FIGURE 6.

Determination of cell proliferation in constitutive and inducible Agr2 KO mice. A, shown is labeling of the corpus (left) and antrum (right) of Agr2 WT (top panel) and Agr2 KO (bottom panel) mice with GSII lectin (red) and EdU (green) for proliferation. Tissue was harvested 2 and 15 h after EdU administration. Note that the bulk of EdU labeling is above the GSII layer, which is consistent with the isthmus layer. B, shown is quantitation of proliferating cells 2 and 15 h post-EdU labeling by counting EdU labeled cells as a percentage of the total number of nuclei (left graph). The total nuclei number is listed below the chart. The absolute number of EdU labeled cells per microscopic field (∼590 μm of mucosal length/field) was also plotted (right graph). C, shown is labeling of the corpus (left) and antrum (right) for AGR2 (red) and the proliferation marker Ki-67 (green) of 8-week-old tamoxifen-treated Agr2^LoxP/LoxP (top) and Agr2^LoxP/LoxP:CMV-Cre^ERT2 (inducible KO, bottom) mice. The white arrows indicate representative AGR2-positive cells at the gland base.

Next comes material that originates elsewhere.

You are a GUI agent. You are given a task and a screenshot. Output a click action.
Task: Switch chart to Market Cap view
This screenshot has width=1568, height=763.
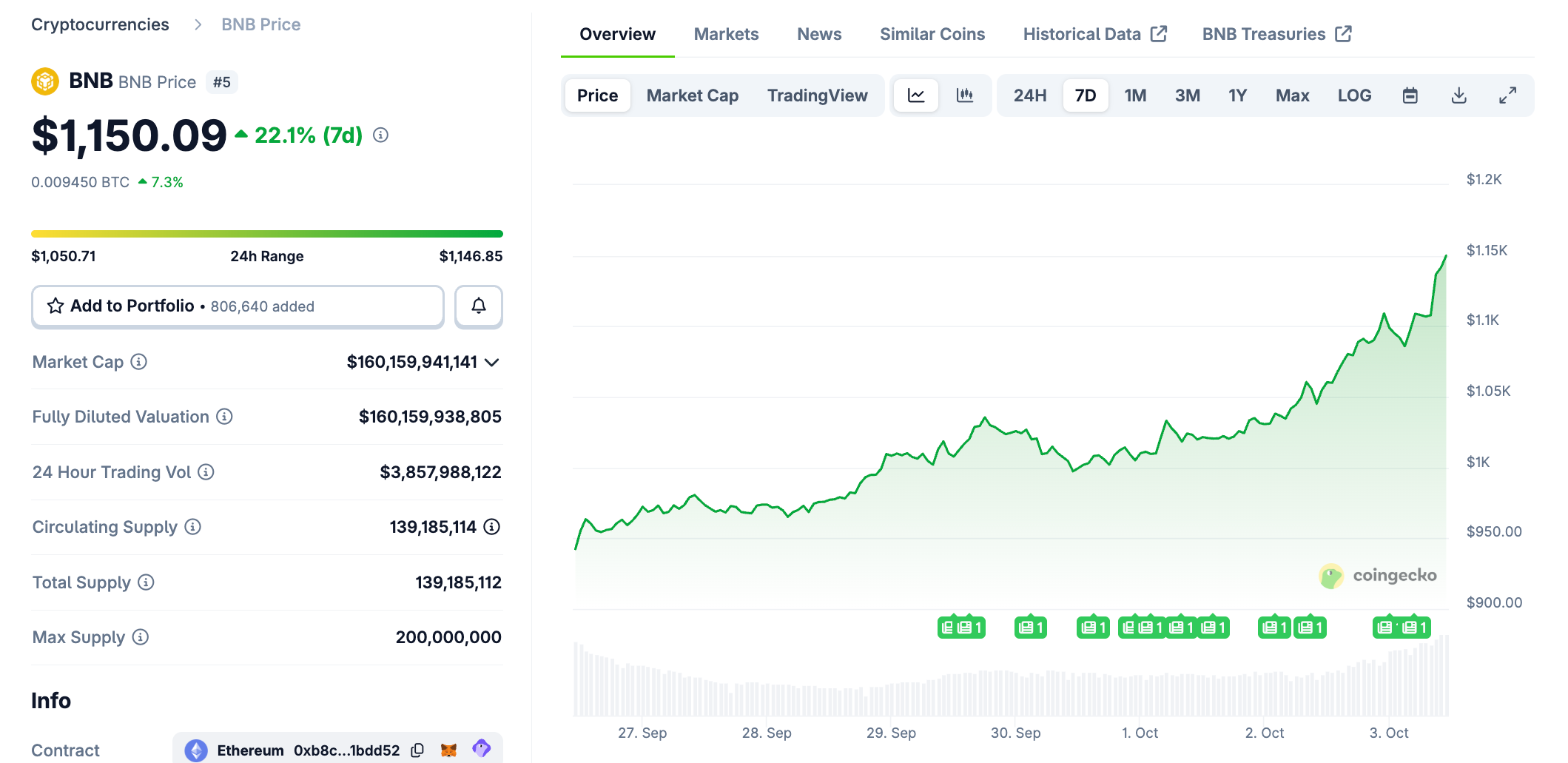pyautogui.click(x=692, y=95)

D, shown is quantitation of AGR2 (top graphs)- and Ki-67 (bottom graphs)-labeled cells in the inducible Agr2 KO mouse as a percentage of the total nuclei number (left graphs) or the absolute number of labeled cells per field (right graphs). The total number of nuclei counted is listed below the left graph. Error bars for all charts represent ± 1 S.D. Nuclei are stained blue with DAPI in all the immunofluorescence images. All scale bars represent 50 μm.